What if we changed our relationship with the natural world from one of taking what we can to one of reciprocity and mutual giving?
The International Satoyama Initiative formally launched at this week’s COP10 Biodiversity Conference in Nagoya, Japan, provides an important boost to preserving traditional forest and farmland (“satoyama”), and seaside (“satoumi”) ecological production landscapes around the world and restoring a balanced and sustainable harmony between humans and the natural environment.
But is the proposed cure for satoyama’s current degenerative state – assigning such biodiverse landscapes value in direct proportion to their “ecosystem services” provided to humans – adequate to the task? Or does viewing nature in such a calculated way – and justifying its preservation for the “services” provided – simply perpetuate obsolete, if widely-held, myths of human separation from nature and nature existing for our benefit?
By recognizing the value of “ecosystem services,” it’s hoped society will be motivated toward their protection and preservation. To be sure, satoyama and satoumi environments the world over are in real danger of being lost, diminishing both biological and cultural diversity, so any efforts toward properly recognizing their value are much needed. And it can be argued that we must start where we are, and where we are as a society is we perceive value in that which we can quantify and monetize, so let’s start there. But can we afford to rely upon such a constricted view of the world?
Undoubtedly, Einstein was correct in saying that we cannot ultimately solve problems at the same level of consciousness at which they were created. As such, we can’t revitalize endangered satoyama landscapes and culture by applying “more of the same” of our contemporary worldview of separation from nature and each other. By relying upon the calculus of economics to ascertain value we implicitly relegate other more abstract but critically important intangibles to the margins. Intangibles such as aesthetics, complexity, integrity, cultural wisdom, and the like end up becoming unappreciated externalities. Failing to comprehend the whole, such a fragmented and distorted worldview fosters the very societal and personal ills which have led to satoyama’s, and the world’s, current predicament.
Better, then, that we retrospect (“look again”) at the origins of satoyama itself, at the roots of the ancient culture which birthed satoyama in the first place. For in doing so we will discover the forgotten secret to a harmonious existence and, indeed, a meaningful life: When we recognize our true, embedded relationship with nature, we value it and treat it like we want to be treated ourselves. With respect, love, cooperation, reciprocity…in short, a gift culture.
It is clear that indigenous cultures didn’t happen upon satoyama landscapes and populate them. They co-created them, working collaboratively with nature’s gifts and each other to slowly craft sustainable lifeways spanning generations. Their underlying worldview of embeddedness in nature, of oneness with the environment, is clearly what undergirded and made possible the establishment and evolution of these original satoyama socio-ecological landscapes.
Significantly, the Satoyama Initiative recognizes that proper maintenance of such rich biodiverse landscapes requires a “crucial human touch.” When young people flee rural environs for more fast-paced lives in the cities, for example, the carefully managed satoyama landscapes, and the culture that sustains them, become neglected and biodiversity suffers, perhaps counter-intuitively to those who might assume humans inevitably foul their environment.
This required “human touch” is stewardship in action.
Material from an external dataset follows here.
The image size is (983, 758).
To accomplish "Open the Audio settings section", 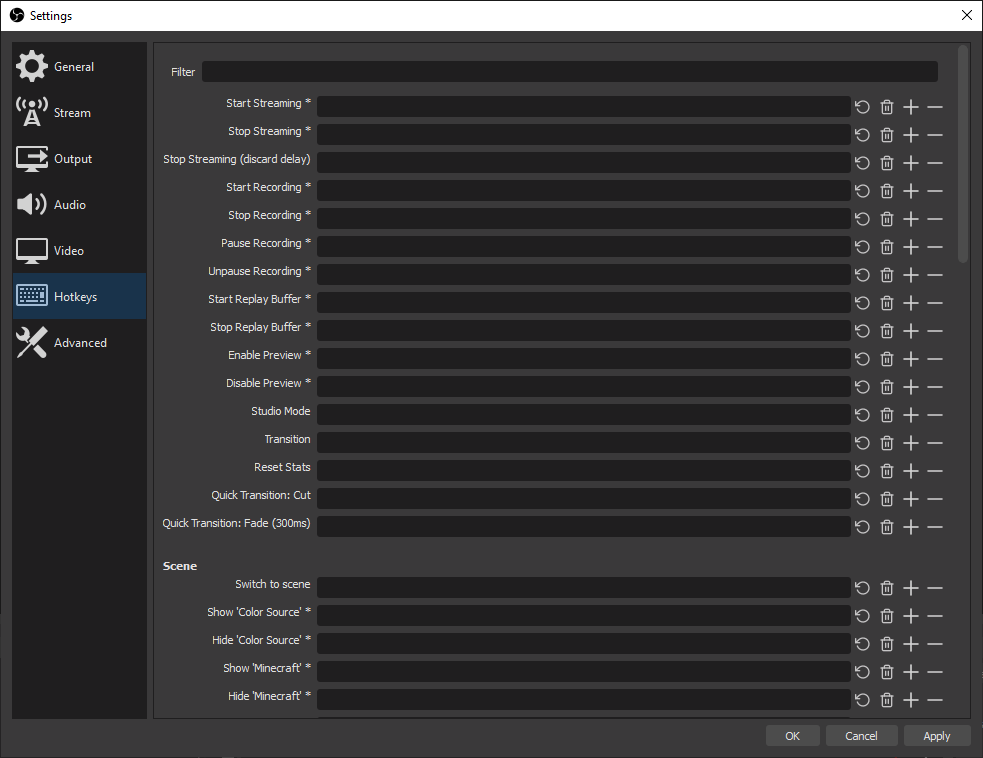I will pyautogui.click(x=70, y=204).

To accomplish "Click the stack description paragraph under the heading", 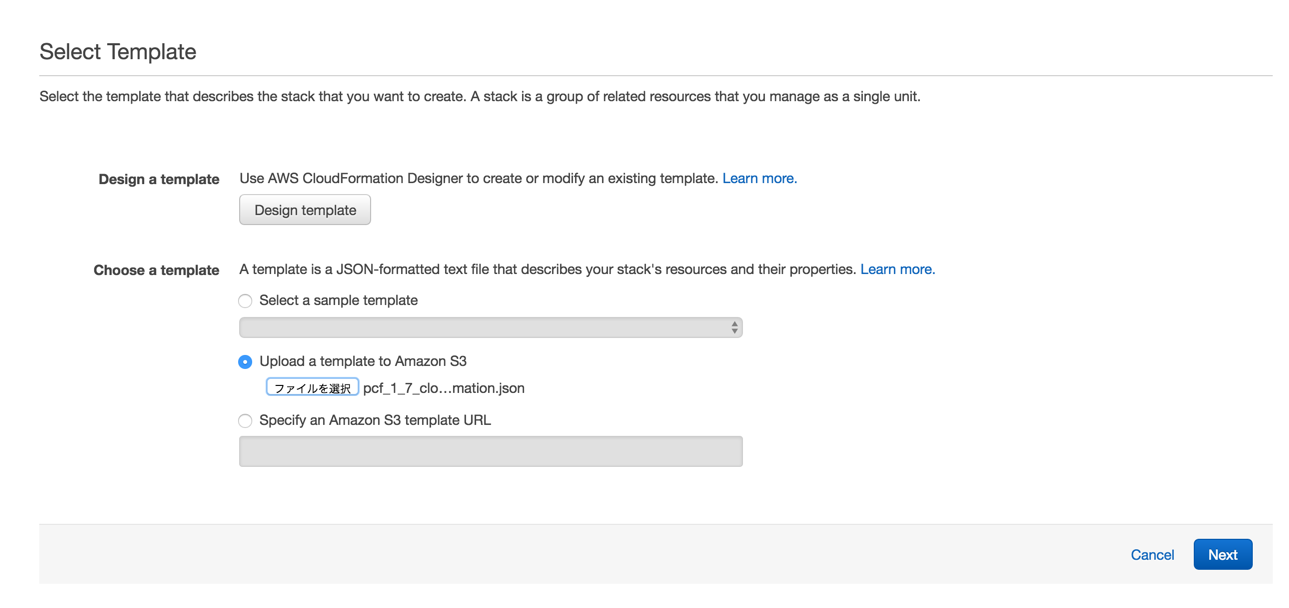I will (480, 97).
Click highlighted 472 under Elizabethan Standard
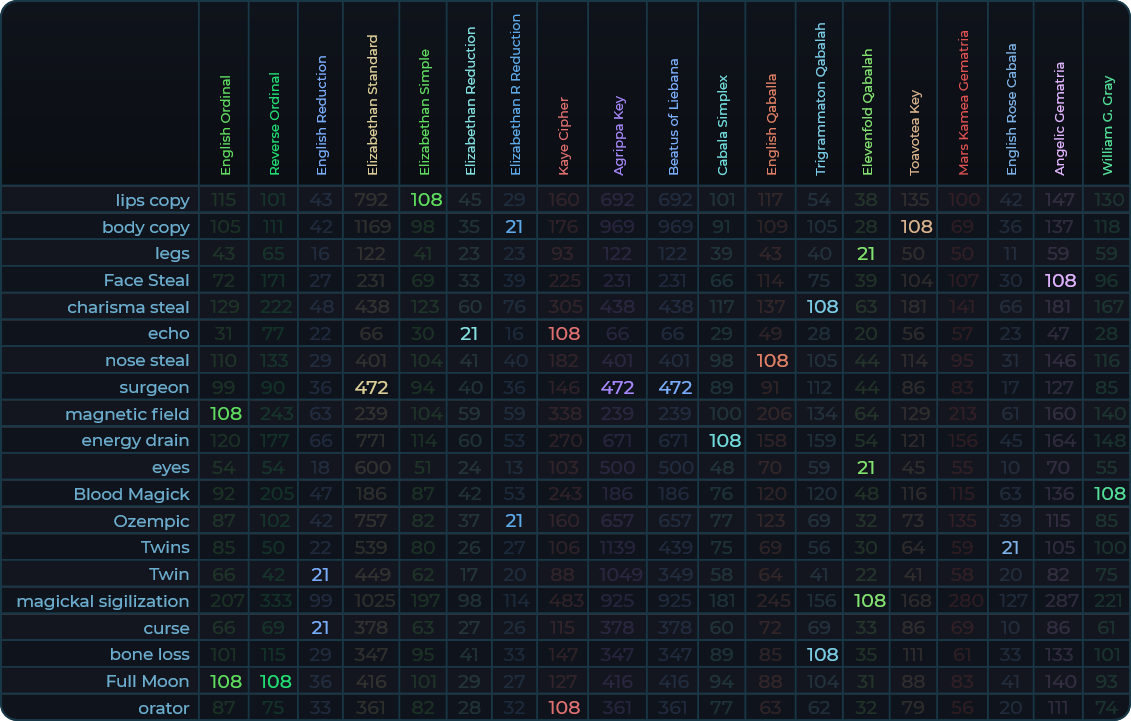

It cannot be harsh and exploitative. Rather, it is gentle and respectful, reflecting an ethic of giving, concern, mutuality, reciprocity and respect, for the past, present, and future, which flows between us and our natural environment, and between all members of the ever-widening circles of our community.
It is time to move beyond the obsolete term “ecosystem services” and instead put the emphasis on service – on stewardship and giving back – on living by the Golden Rule of treating others, including nature itself, as we would like to be treated. For in the end, it is both a spiritual insight and a scientific fact that when it comes to relationships, whether with our neighbor or with nature, what we do to another we do to ourselves.